The resulting CNF might look like:
S→aX∣ab
X→Sb
2. Greibach Normal Form (GNF)
A CFG is in Greibach Normal Form (GNF) if every production is of the form:
A→aα
Where:
- A is a non-terminal,
- a is a terminal symbol, and
- α is a (possibly empty) string of non-terminals.
Properties of GNF:
- GNF ensures that the right-hand side of every production starts with a terminal symbol, which is helpful for top-down parsers like LL parsers.
- GNF makes it possible to generate strings in a left-to-right manner, which is efficient for recursive descent parsing.
Converting a CFG to GNF:
The steps to convert a CFG to GNF generally include:
- Ensure that every production starts with a terminal.
- If a production contains non-terminals, transform it into a sequence starting with a terminal symbol.
Example of GNF:
Consider the grammar:
S→A∣b
A→c
This is already in GNF because each production has the form A→aα.
However, if a production has the form A→B, you would need to ensure the right-hand side starts with a terminal. This may involve introducing new non-terminals to generate terminals in the right order.
Parsing and Normal Form Grammars
Parsing is the process of analyzing a string of symbols based on a given grammar and determining if it can be derived from the start symbol of the grammar. Parsing involves determining the structure of the string according to the rules of the grammar.
Parsing with CNF (CYK Algorithm)
One of the most notable algorithms for parsing context-free languages in CNF is the CYK (Cocke-Younger-Kasami) algorithm. It is a dynamic programming algorithm that checks if a string can be generated by a CFG in CNF.
CYK Algorithm Steps:
- Create a parse table that will store which non-terminals can generate each substring of the input string.
- Start with substrings of length 1 and fill in the table using the CNF production rules.
- Gradually increase the length of the substrings, using the table entries of smaller substrings to build longer ones.
- Check if the start symbol can generate the entire input string.
Since CNF ensures that productions only have binary or terminal forms, the CYK algorithm is efficient in terms of space and computation, making it a powerful tool for parsing in CNF.
Example of CYK Algorithm:
Consider the grammar in CNF and the string "ab":
S→aX∣ab
X→Sb
The CYK algorithm would fill the parse table by:
- Checking substrings of length 1 ("a", "b").
- Using the grammar's rules to combine substrings and fill the table for longer substrings.
Parsing with GNF (Recursive Descent Parser)
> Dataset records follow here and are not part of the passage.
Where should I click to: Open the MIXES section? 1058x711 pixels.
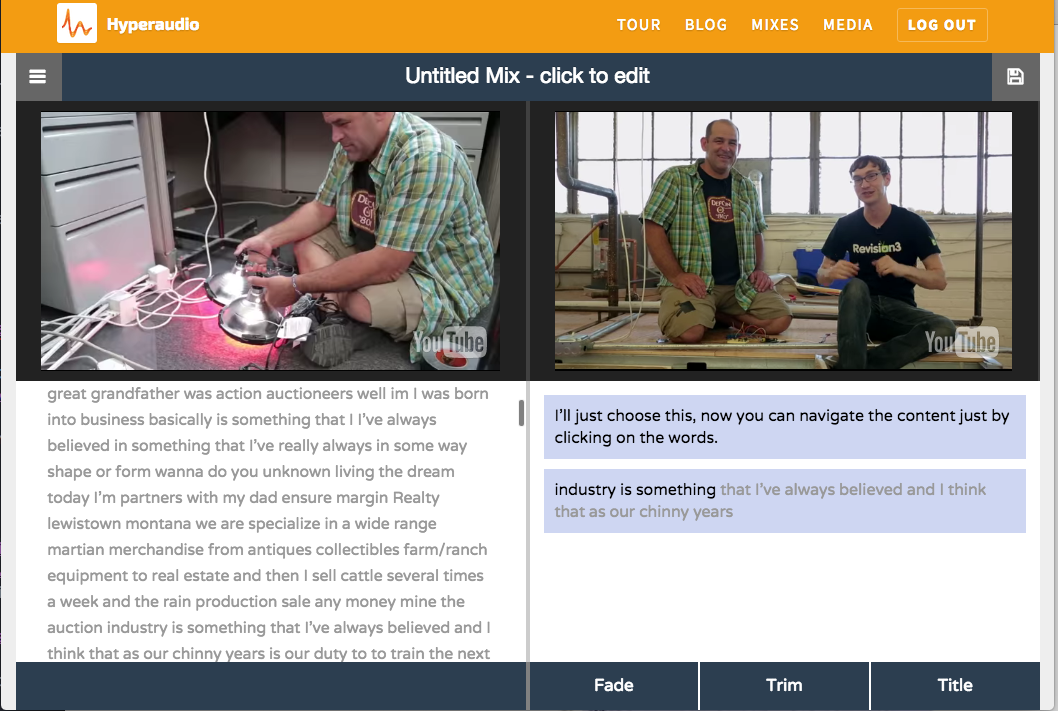point(775,25)
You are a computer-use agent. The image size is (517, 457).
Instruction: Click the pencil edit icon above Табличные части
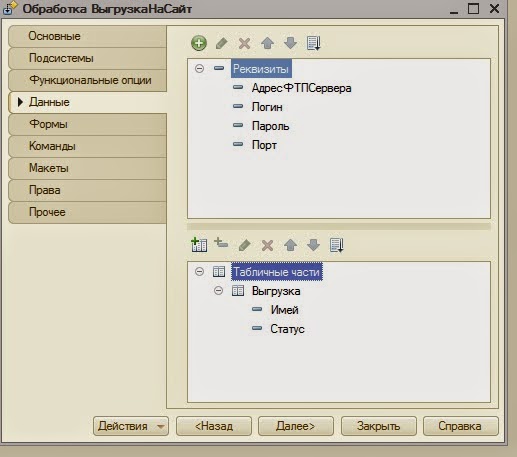tap(245, 245)
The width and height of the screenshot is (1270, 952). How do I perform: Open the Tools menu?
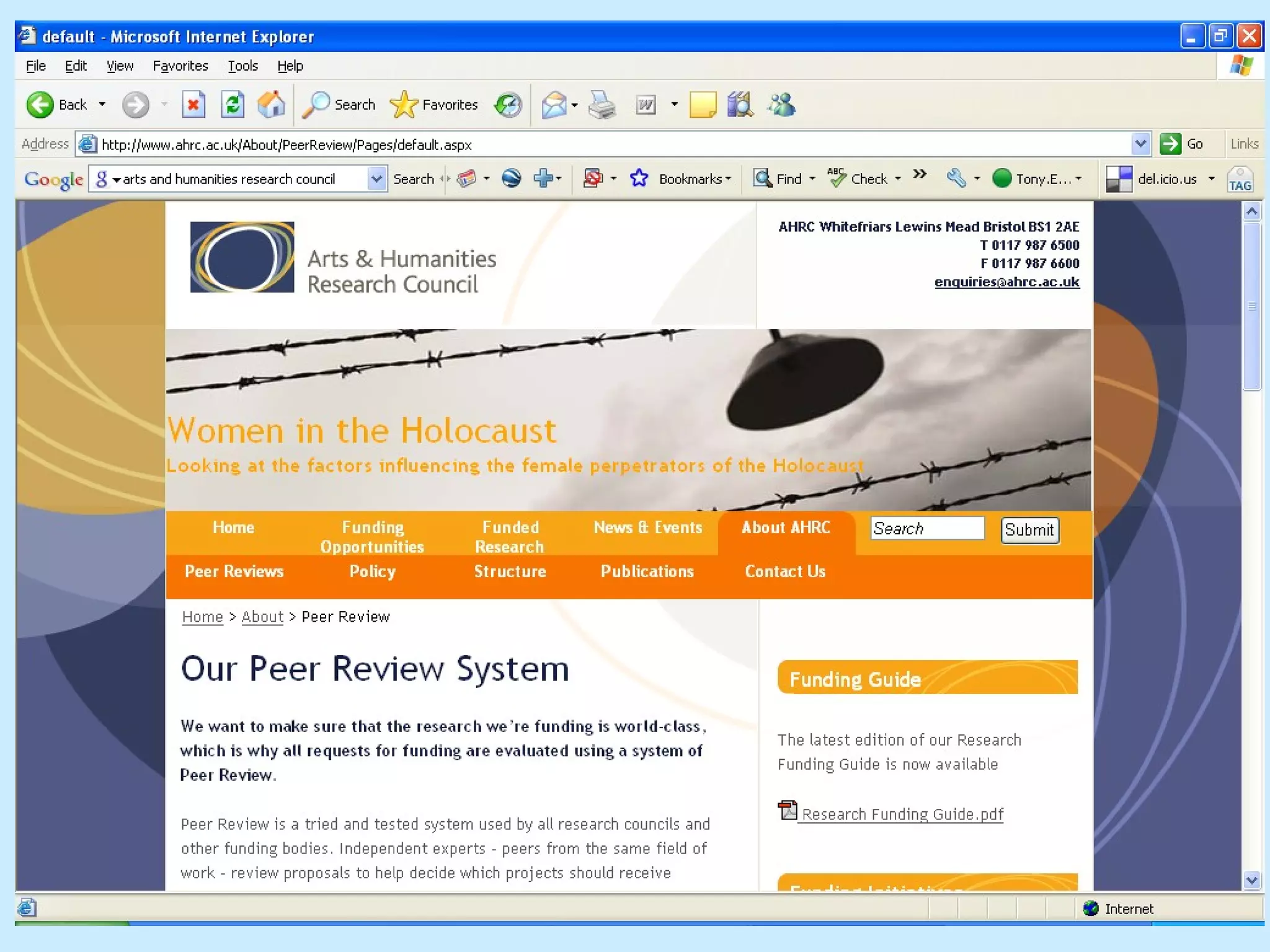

For a grammar in Greibach Normal Form (GNF), a recursive descent parser can be used. A recursive descent parser is a top-down parsing technique where each non-terminal in the grammar corresponds to a function that attempts to match the terminal symbols of the input string.
Advantages of GNF for Parsing:
- Since every production in GNF begins with a terminal symbol, the parser can immediately attempt to match the input symbol, making it naturally suited for top-down parsing.
- It avoids the complications that arise in left-recursive grammars, which can be problematic for top-down parsers.
Example of a Recursive Descent Parser for GNF:
Consider a grammar in GNF:
S→aA
A→b
The recursive descent parser would:
- Start with S, expecting the input to start with "a".
- Upon matching "a", it calls the A function, which expects "b".
- If the parser successfully matches both "a" and "b", the string is accepted.
Conclusion
-
Normal Form Grammars (like Chomsky Normal Form (CNF) and Greibach Normal Form (GNF)) provide structured representations of context-free languages, making parsing algorithms more efficient.
- CNF is ideal for bottom-up parsing techniques such as the CYK algorithm.
- GNF is suitable for top-down parsers like recursive descent parsers.
-
Parsing is the process of determining if a string can be generated by a given grammar, and different normal forms can make the parsing process more efficient, either by simplifying the structure of the grammar or ensuring that parsing can be done in a systematic and predictable manner.
By transforming a grammar into a normal form, we can take advantage of efficient parsing algorithms, making the process of syntax analysis in compilers and interpreters faster and more reliable.